● TASK DESCRIPTION
Please reproduce all entries word for word, leaving every image behind.

● TASK MATERIAL
────────────────────────────────────────
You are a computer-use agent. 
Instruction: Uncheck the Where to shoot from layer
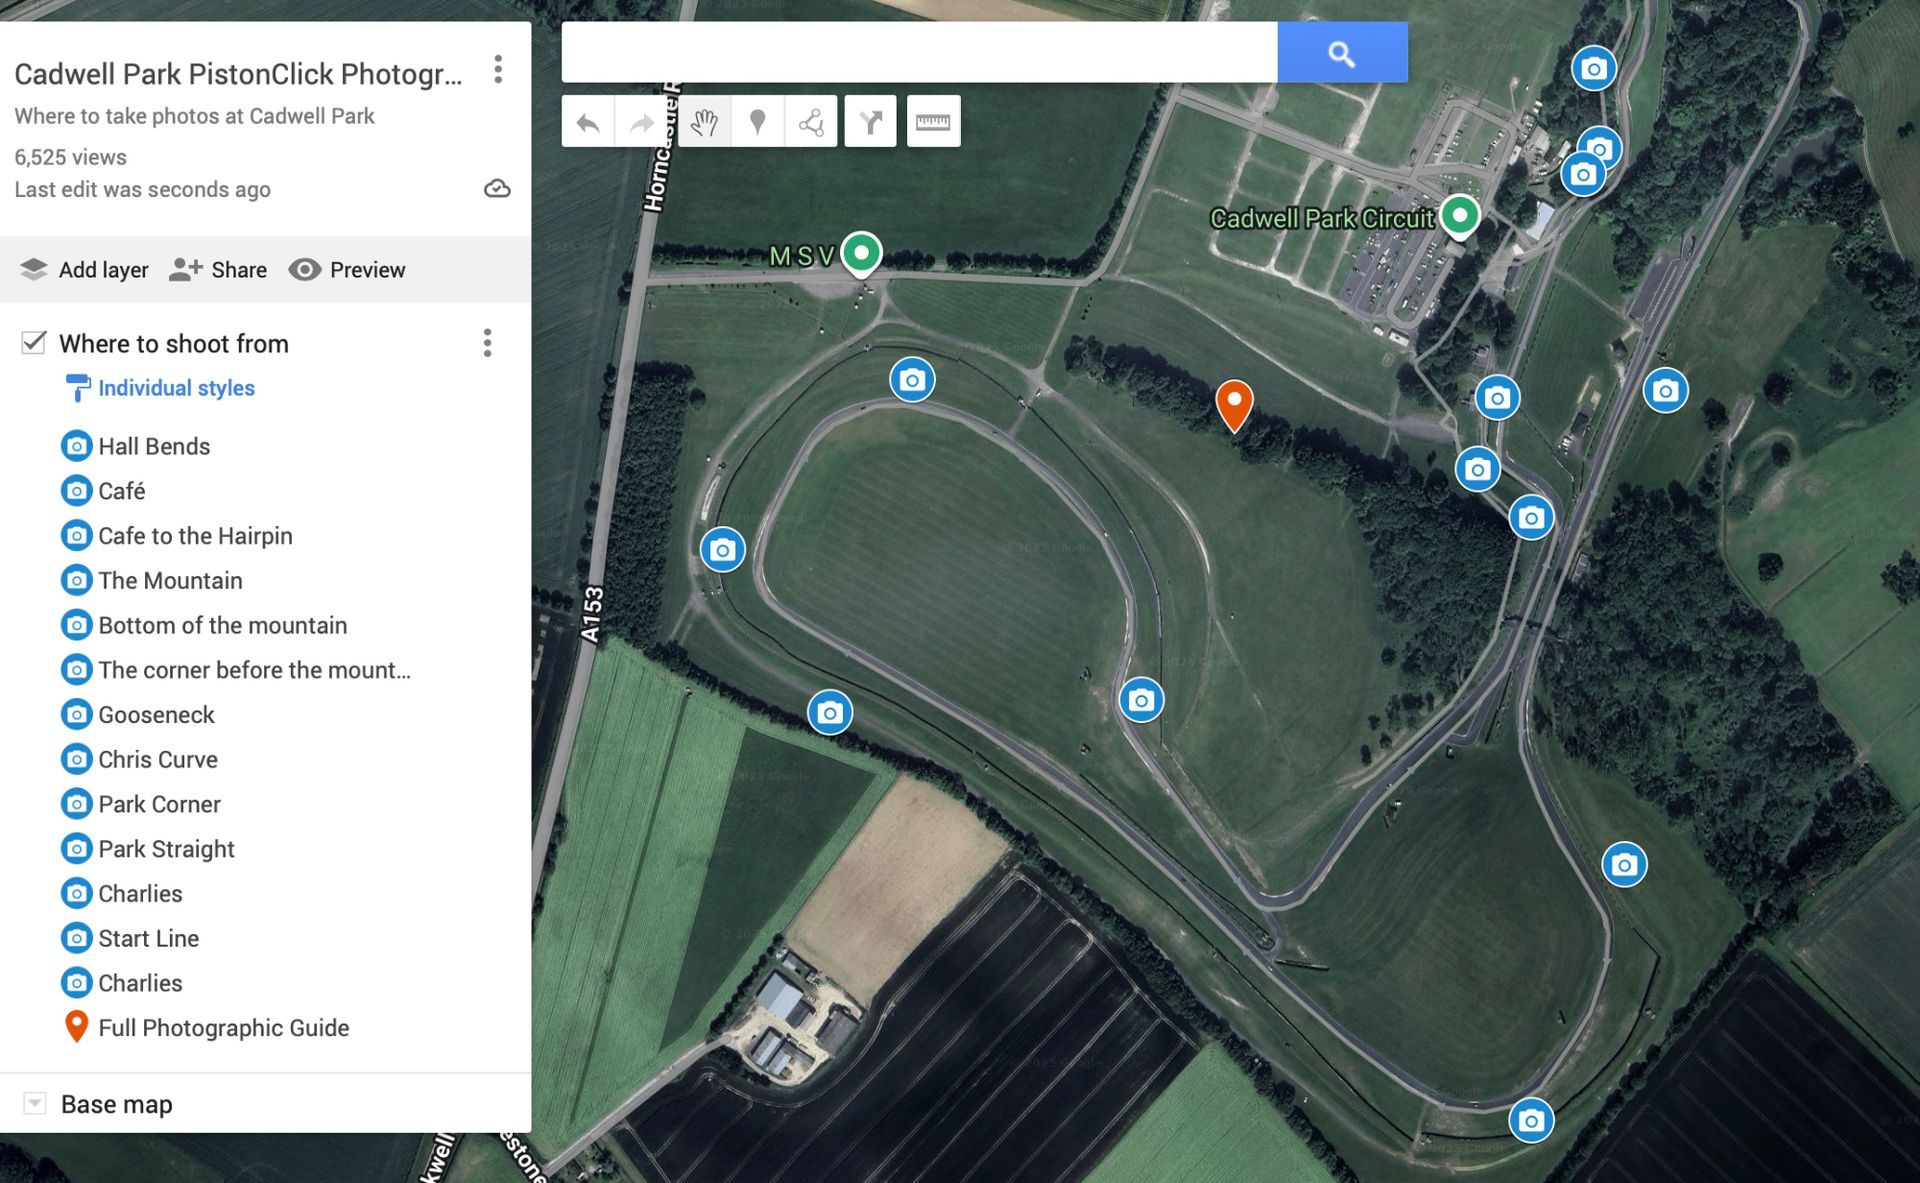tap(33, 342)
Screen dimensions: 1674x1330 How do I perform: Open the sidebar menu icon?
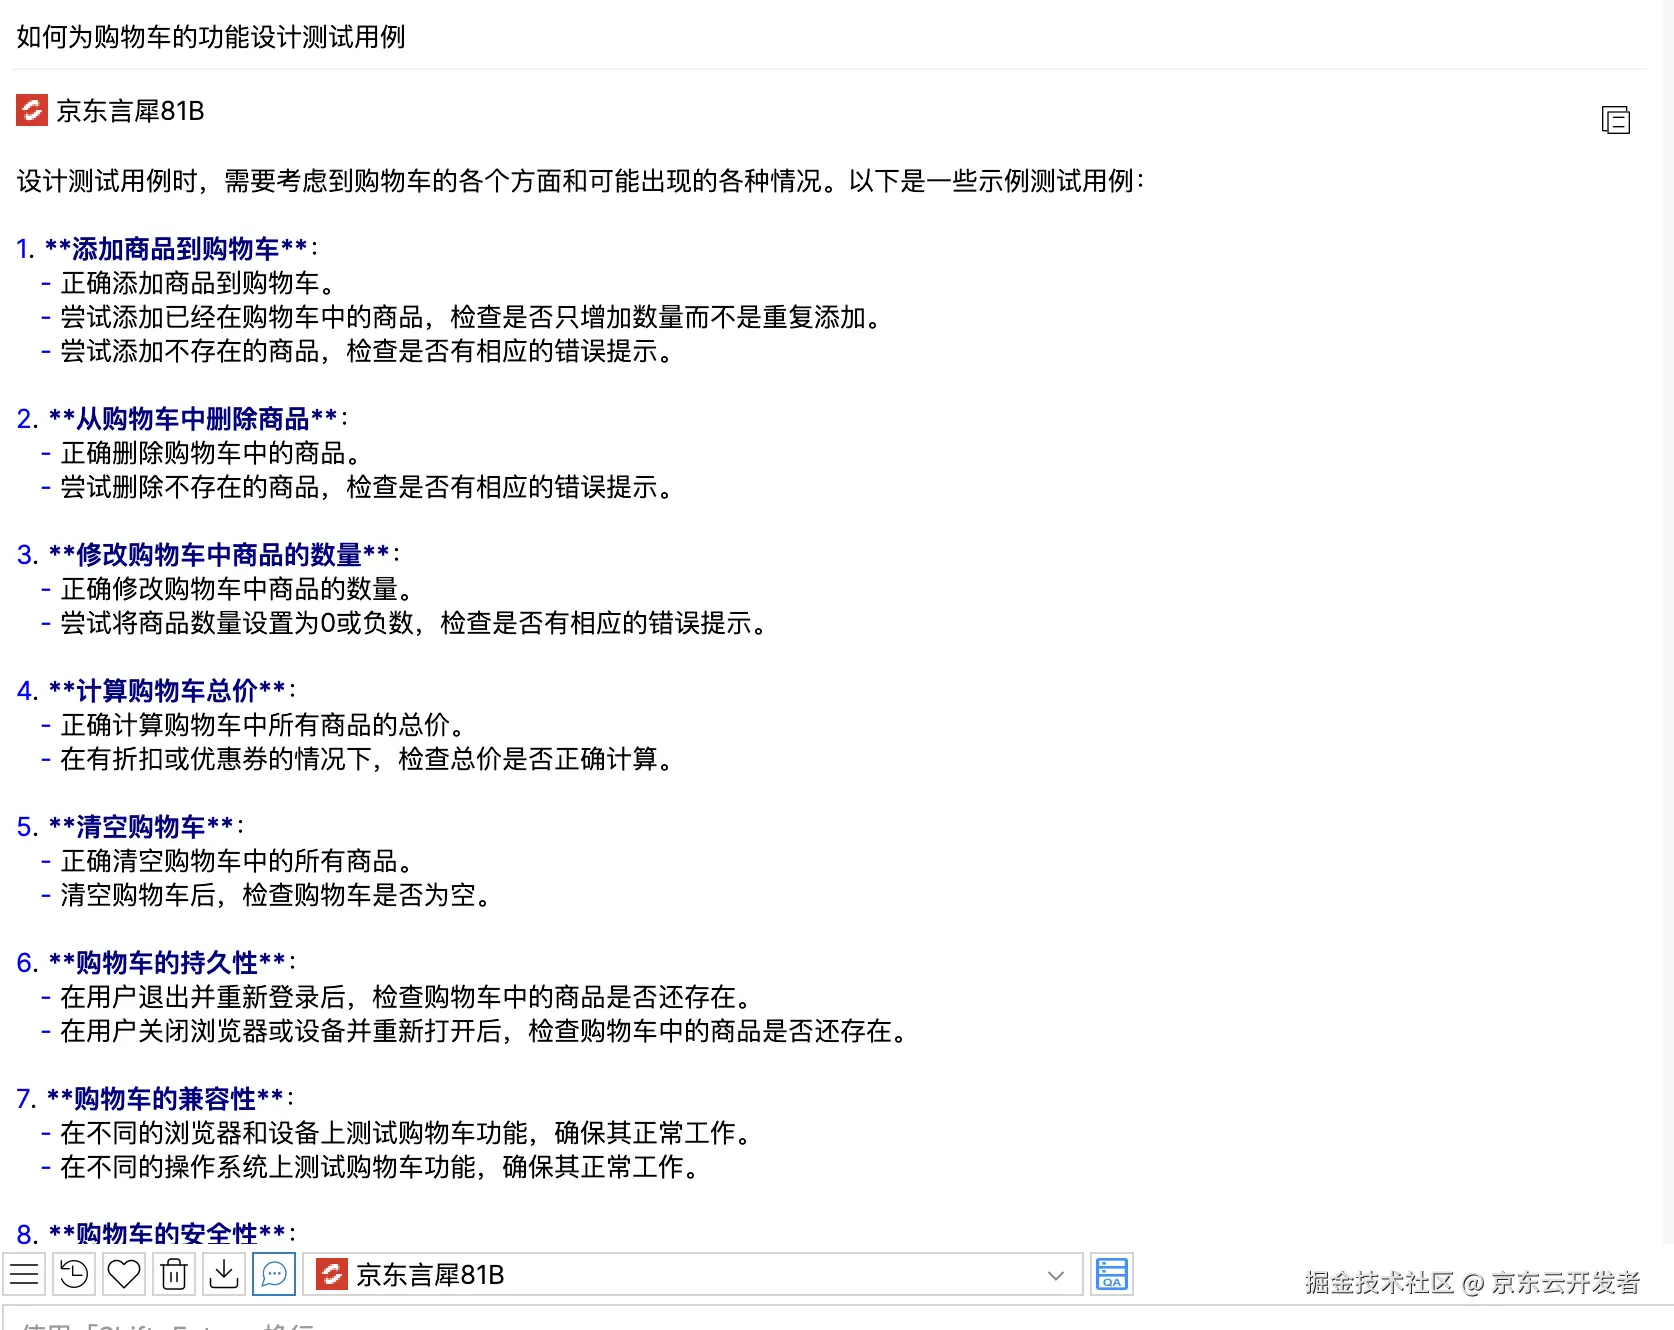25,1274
────────────────────────────────────────
● RESPONSE AREA
You are a computer-use agent. 
Instruction: Uncheck the Where to shoot from layer
tap(33, 342)
Screen dimensions: 1674x1330 How do I perform: Open the sidebar menu icon?
25,1274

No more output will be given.